Recombinant human erythropoietin increases survival and reduces neuronal apoptosis in a murine model of cerebral malaria

Background: Cerebral malaria (CM) is an acute encephalopathy with increased pro-inflammatory cytokines, sequestration of parasitized erythrocytes and localized ischaemia. In children CM induces cognitive impairment in about 10% of the survivors. Erythropoietin (Epo) has - besides of its well known haematopoietic properties - significant anti-inflammatory, antioxidant and antiapoptotic effects in various brain disorders. The neurobiological responses to exogenously injected Epo during murine CM were examined. Methods: Female C57BL/6j mice (4 - 6 weeks), infected with Plasmodium berghei ANKA, were treated with recombinant human Epo (rhEpo; 50-5000 U/kg/OD, i. p.) at different time points. The effect on survival was measured.
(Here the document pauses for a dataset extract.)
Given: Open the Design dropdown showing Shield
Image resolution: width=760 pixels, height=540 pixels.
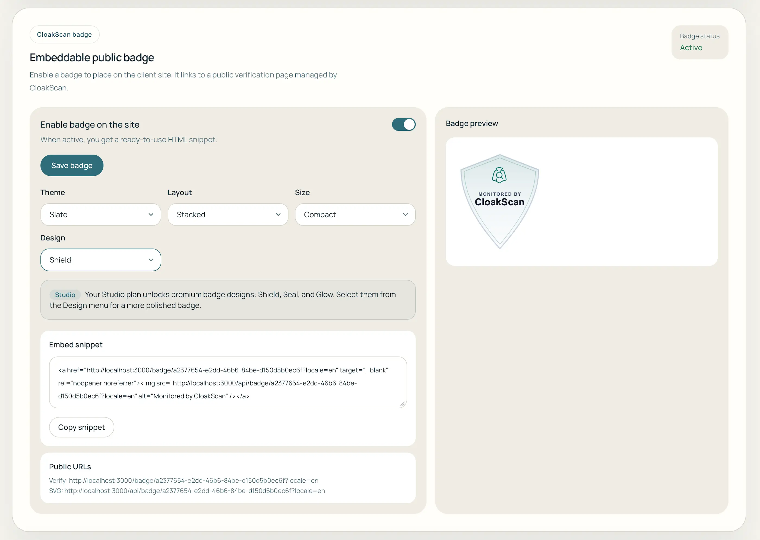Looking at the screenshot, I should tap(100, 260).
Brain pathology was investigated by TUNEL (Terminal deoxynucleotidyl transferase (TdT)-mediated deoxyuridine triphosphate (dUTP)- digoxigenin nick end labelling), as a marker of apoptosis. Gene expression in brain tissue was measured by real time PCR. Results: Treatment with rhEpo increased survival in mice with CM in a dose-and time-dependent manner and reduced apoptotic cell death of neurons as well as the expression of pro-inflammatory cytokines in the brain. This neuroprotective effect appeared to be independent of the haematopoietic effect. Conclusion: These results and its excellent safety profile in humans makes rhEpo a potential candidate for adjunct treatment of CM.